##### 読む文章

「BIOMBO/屏風 日本の美」展(大阪市立美術館)

http://osaka-art.info-museum.net/special019/special_biombo.html

東京のサントリー美術館でも開催されていた展覧会の巡回。
今月16日まで。会期終了間際になってしまいました。


先月狩野永徳展に行って来たところだけど、こちらの屏風も面白かった。
いろいろさまざまな画風が集められているなか、特に好きだったのは《柳橋水車図屏風》。
長谷川派らしい簡素で繊細な感じがする。
先々月読んでいた辻 惟雄さんの『日本美術の歴史』の影響もあって、

日本美術の歴史

日本美術の歴史

《十界図屏風》みたいに鬼や妖怪が登場するものもじっくり楽しめるなあと思う。

##########

### 指示:
上の屏風展についての文章から、「http://osaka-art.info-museum.net/special019/special_biombo.html」から「ったのは《柳橋水車図屏風》。」までの範囲を一字も変えずに書き写して返すこと。

##### 提供された行

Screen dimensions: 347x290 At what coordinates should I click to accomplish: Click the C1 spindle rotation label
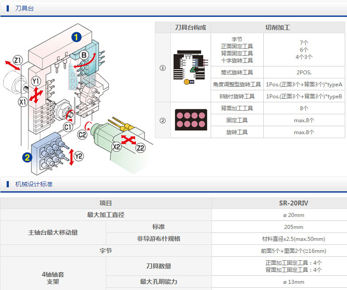[x=68, y=128]
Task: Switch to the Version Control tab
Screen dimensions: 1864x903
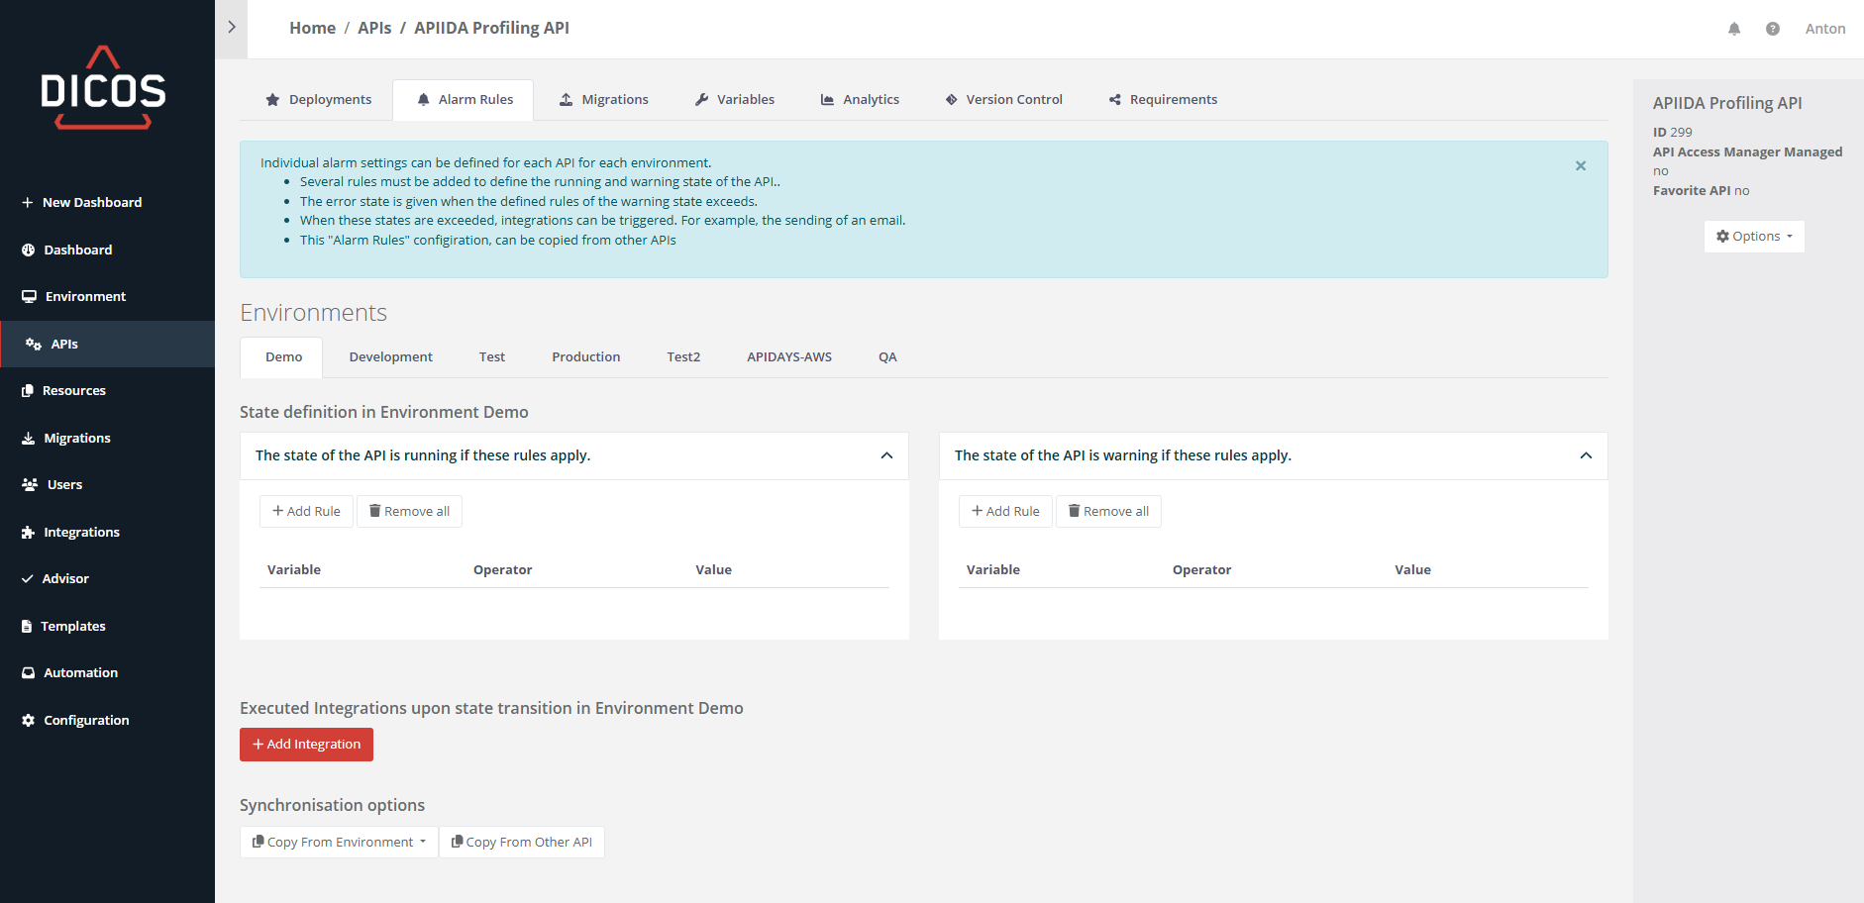Action: click(1003, 99)
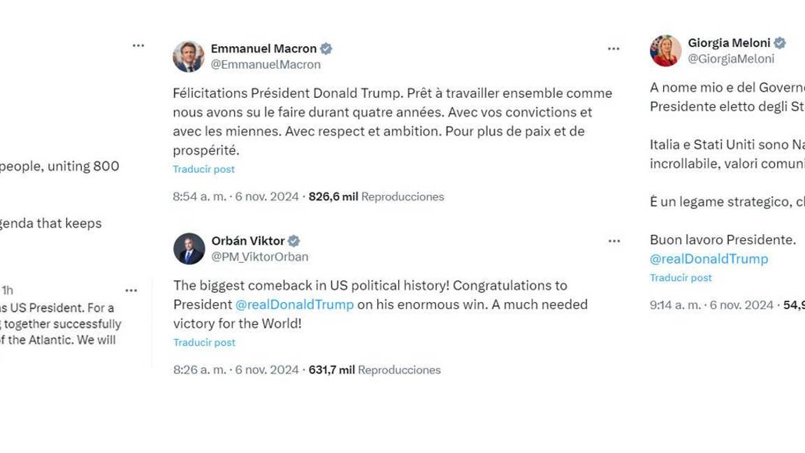Screen dimensions: 805x453
Task: Open the more-options icon on Macron's post
Action: pos(614,48)
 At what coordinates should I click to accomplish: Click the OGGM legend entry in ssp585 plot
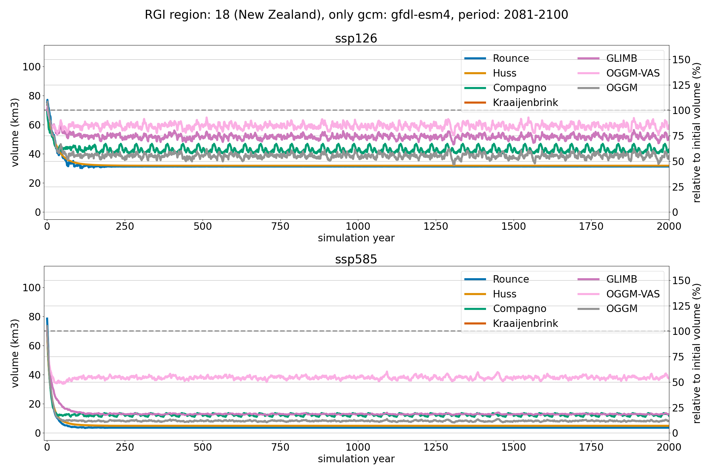pos(621,309)
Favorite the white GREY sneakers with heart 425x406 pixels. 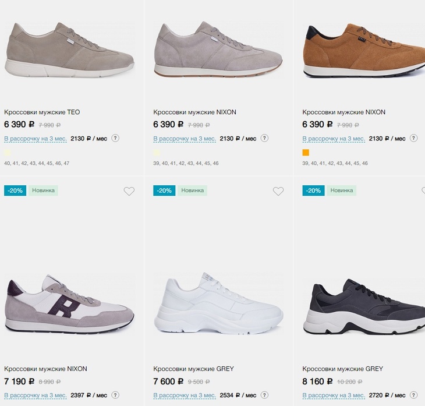[278, 191]
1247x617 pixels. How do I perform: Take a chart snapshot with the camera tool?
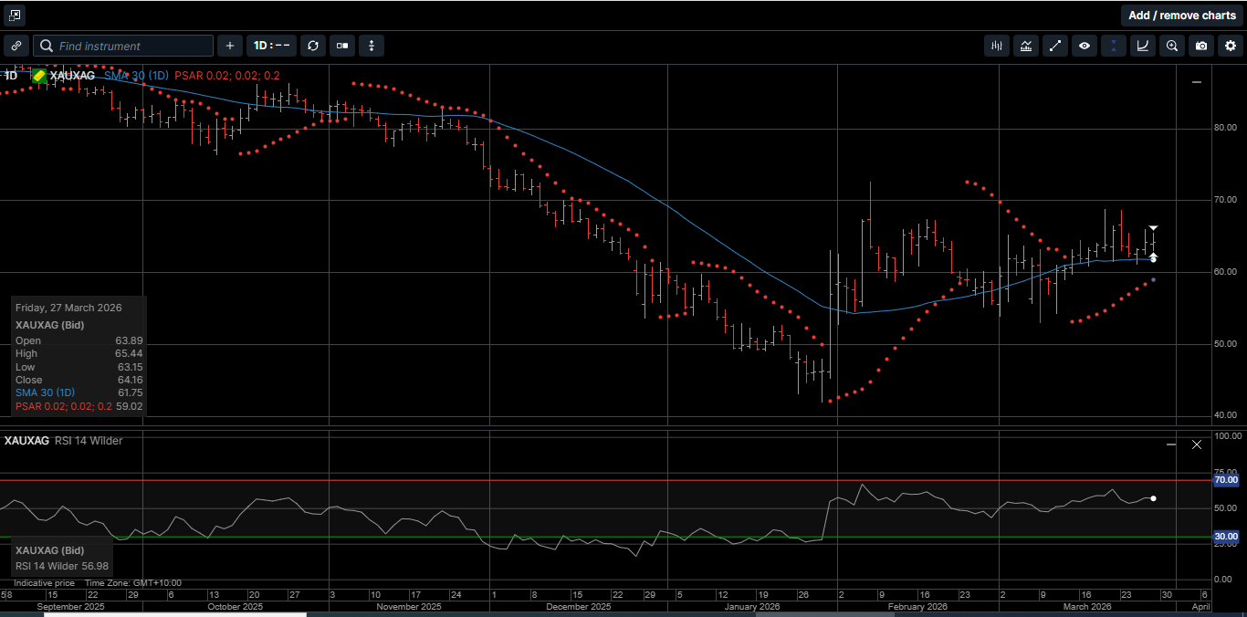pos(1201,46)
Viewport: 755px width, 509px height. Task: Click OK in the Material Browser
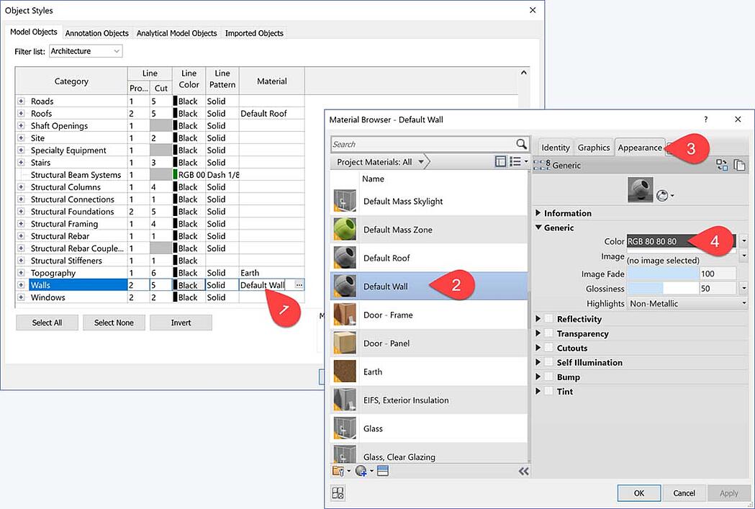pos(639,493)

##########

### 解答:
http://osaka-art.info-museum.net/special019/special_biombo.html

東京のサントリー美術館でも開催されていた展覧会の巡回。
今月16日まで。会期終了間際になってしまいました。


先月狩野永徳展に行って来たところだけど、こちらの屏風も面白かった。
いろいろさまざまな画風が集められているなか、特に好きだったのは《柳橋水車図屏風》。